Your objective
For this task, copy all of the data below exactly and skip the pictures.

Dataset excerpts
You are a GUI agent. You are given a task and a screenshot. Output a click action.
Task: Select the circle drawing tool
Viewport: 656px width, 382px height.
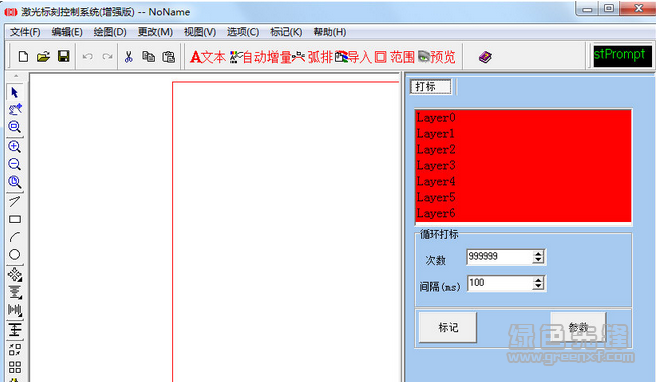click(x=15, y=254)
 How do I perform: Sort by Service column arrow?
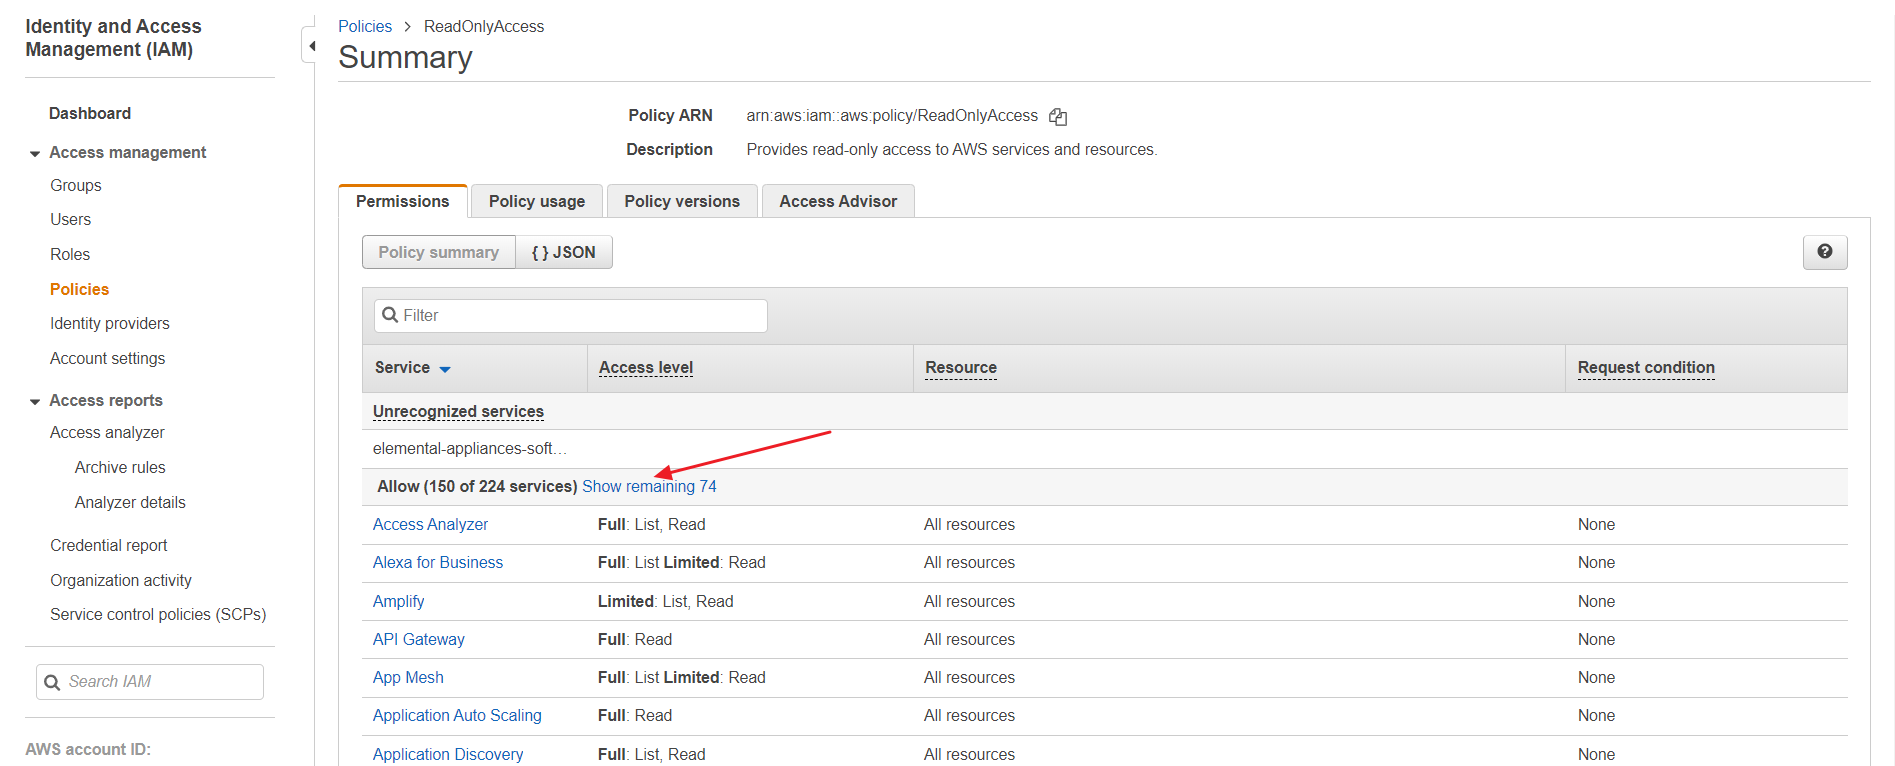[445, 369]
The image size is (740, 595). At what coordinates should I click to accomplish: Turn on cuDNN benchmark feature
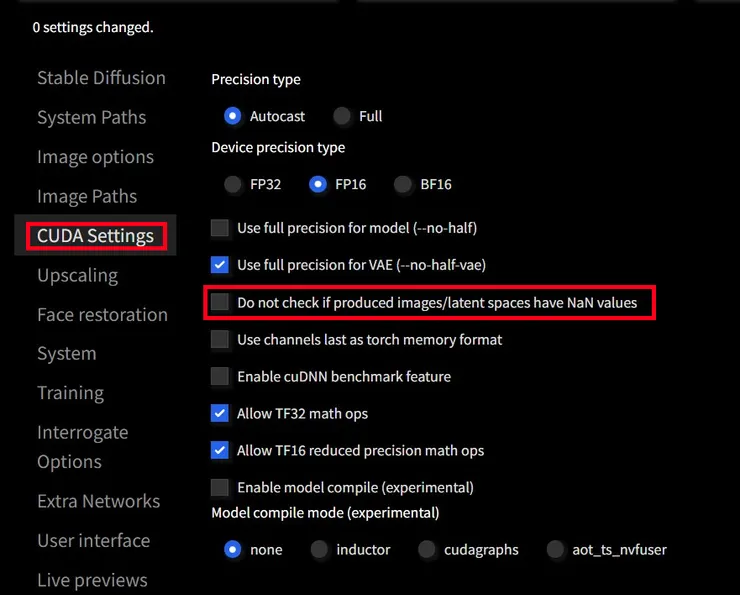pos(220,377)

Solution for this task
You are a GUI agent. You are given a task and a screenshot. Output a click action.
Task: Select the circle drawing tool
Viewport: 656px width, 382px height.
click(x=15, y=254)
 How do I perform: Sort by Service column arrow?
[445, 369]
The image size is (740, 595). At what coordinates should I click to accomplish: Turn on cuDNN benchmark feature
pos(220,377)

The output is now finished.